So, if the hurdle is getting the constantly-expanding-but-never-changing lump of data into memory…why have it ever leave memory in the first place? If it all needs to be available in real-time in memory for the slicer, why go to the trouble of sending it off to the database, then only to have to pull it all back over the wire every few hundred milliseconds when the scoring routine executes?

The solution, I realized, is just to push the votes onto a big object, keyed by round id, sitting on the node global object, and work directly on the in-memory data. With this approach, all that the scoring routine just has to run a single findById query to get out the poem record (this is negligible from a time budget standpoint, a handful of milliseconds at most), and then get the current round id off of the retrieved document to key the votes object on the global namespace.

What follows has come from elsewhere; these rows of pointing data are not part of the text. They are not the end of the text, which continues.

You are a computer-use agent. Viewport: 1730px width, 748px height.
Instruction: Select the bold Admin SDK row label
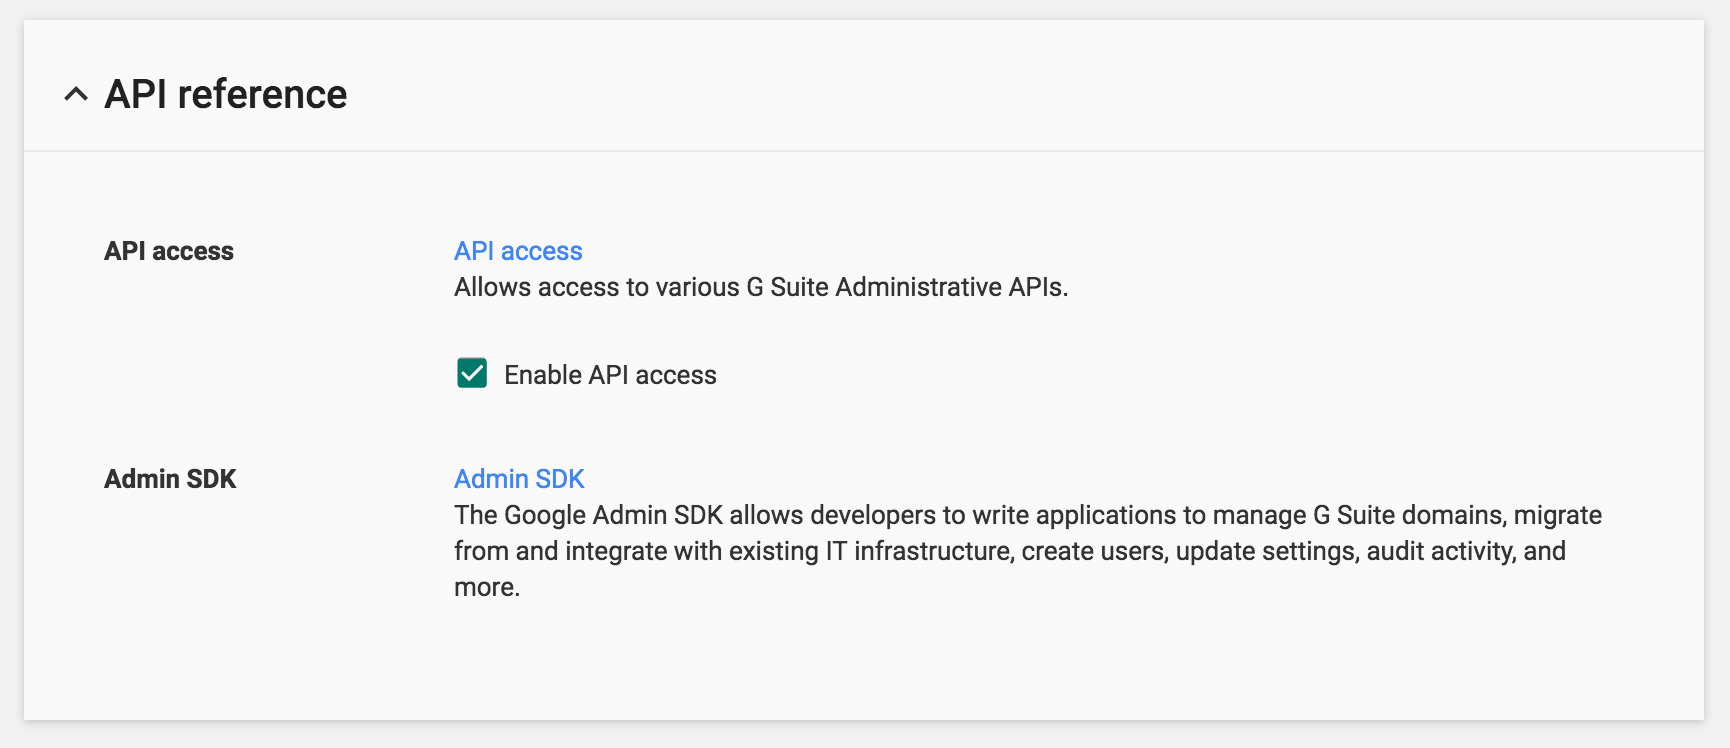(x=170, y=479)
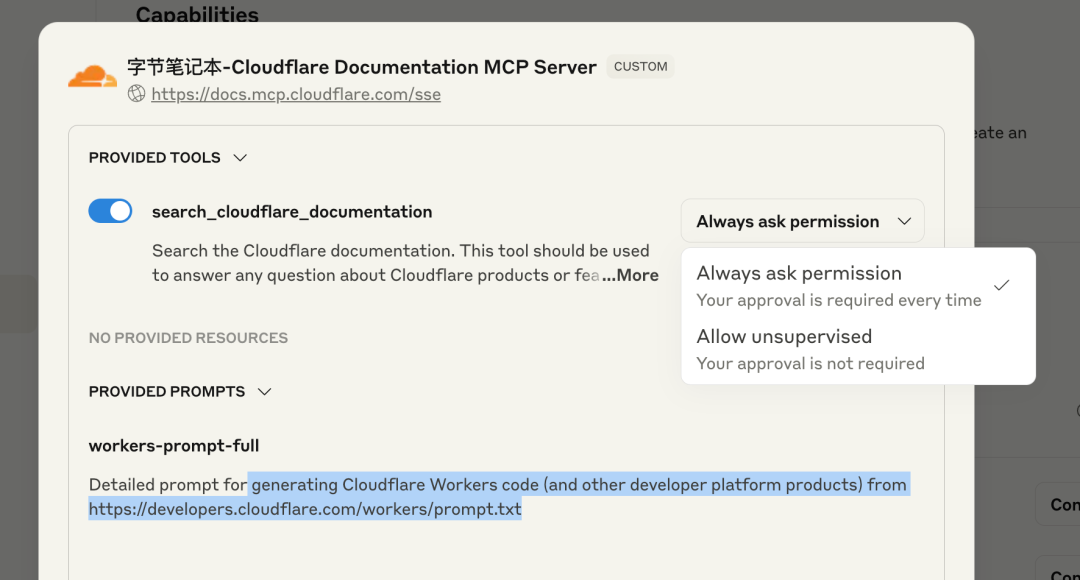The width and height of the screenshot is (1080, 580).
Task: Collapse the PROVIDED PROMPTS section chevron
Action: click(x=264, y=392)
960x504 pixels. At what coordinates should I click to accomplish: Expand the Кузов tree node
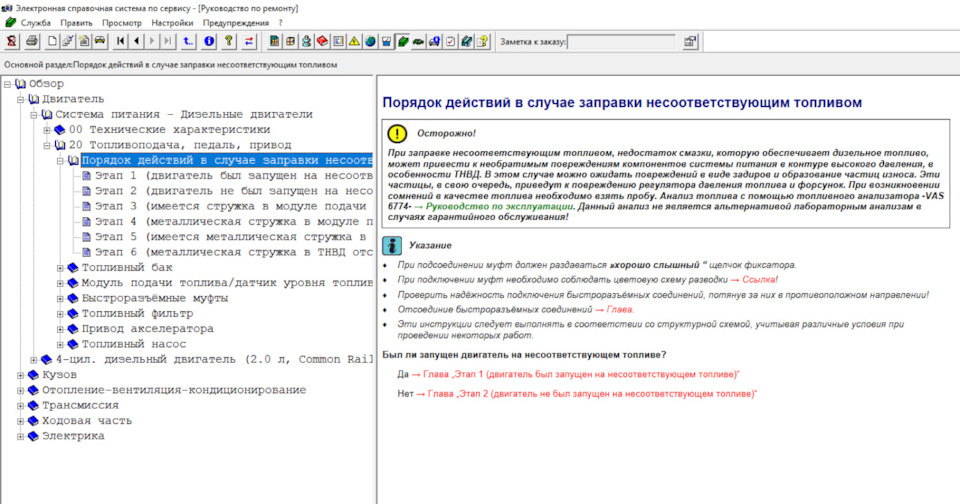(x=20, y=374)
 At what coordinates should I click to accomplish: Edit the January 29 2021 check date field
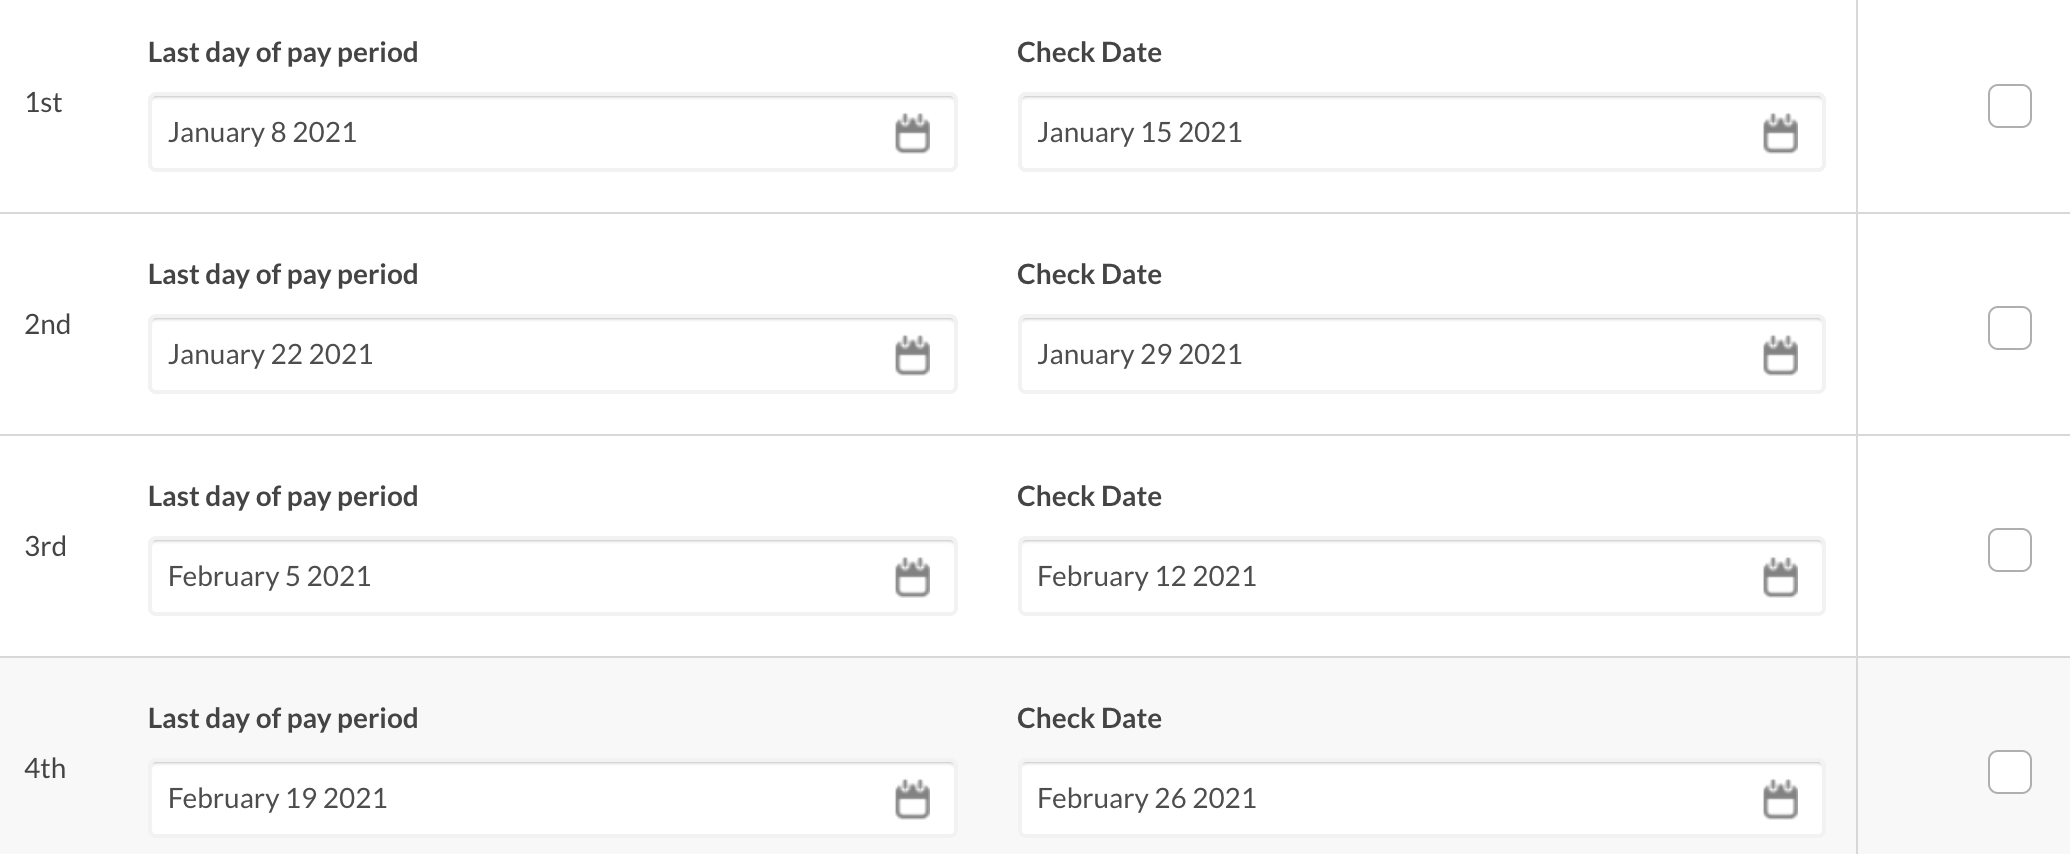[1421, 354]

In the end, I can get the same per-slice performance that I was seeing when I was trying to load all of the data into a big all-encompassing poem super-document, but without the atomicity chaos that results from trying to make lots of concurrent writes on a physically large document on the disk.

Of course, if the power shuts off and the server dies in the middle of the round, all of the un-persisted vote data sitting in memory would be lost (the poem document itself, though, and all of the words locked up to that point, would be unaffected). But Oversoul is about as far from any kind of business- or life-critical system as could ever be imagined, and the theoretical risk of data loss is a small price to pay in order to achieve the kind of scale necessary to make the final language persuasively unattributable.